• _EXERCISE_
Please rewrite everything from "2008: Federal appeals" down to "3% discount rate." in the passage on pricing climate impacts, swapping "federal agencies" for "government agencies".

• _EXTRACT TO READ_
........
1.6 – can we put a price on climate impacts?
We have established that GHG emissions are a negative externality, so private and social marginal cost curves will differ by an amount known as the marginal external damages of GHG emissions. This divergence results in overconsumption and overproduction of goods and services that generate GHG emissions. But, how do we know by how much the private and social marginal cost curves differ? In other words, how do we know the magnitude of the marginal external damages?
history of the SCC
One might think that it would be obvious to incorporate climate damages into the costs and benefits of federal regulations, but this has not been the case. Here’s a rough history of the SCC as it has been used in federal regulatory policy in the US:
1990s & 2000s: Indepedent researchers develop models to assess the economic costs of climate change.
2008: Federal appeals court ruled that federal agencies must monetize climate-related benefits in regulatory impact analyses (RIAs).
2010: Interagency Working Group (IWG) created to harmonize estimates of the SCC across federal agencies. First systematic SCC estimates provided by the IWG
- \(\implies\) SCC = $26/ton in 2020 at 3% discount rate.
........
• _INFORMATION SUPPLIED_
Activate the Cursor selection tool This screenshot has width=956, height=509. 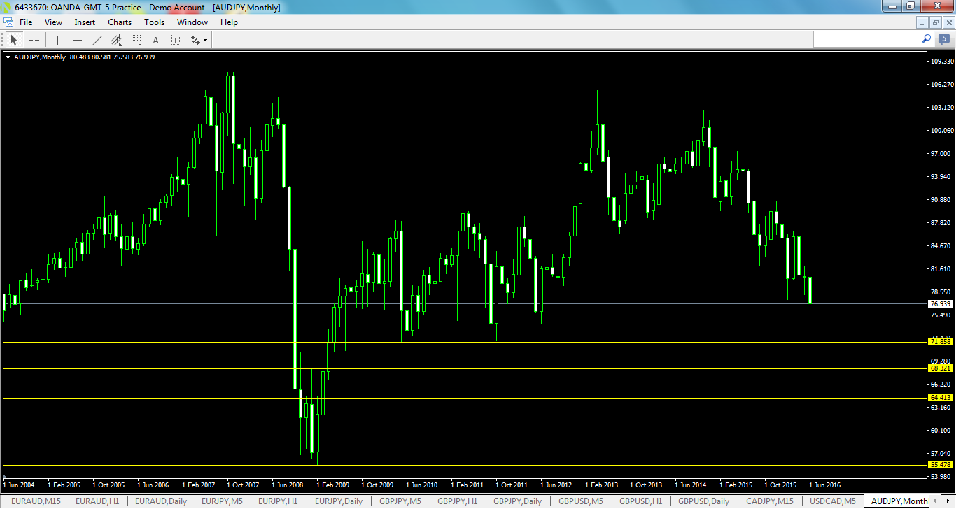pyautogui.click(x=14, y=40)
........
• _SOLUTION BELOW_
2008: Federal appeals court ruled that government agencies must monetize climate-related benefits in regulatory impact analyses (RIAs).
2010: Interagency Working Group (IWG) created to harmonize estimates of the SCC across government agencies. First systematic SCC estimates provided by the IWG
- \(\implies\) SCC = $26/ton in 2020 at 3% discount rate.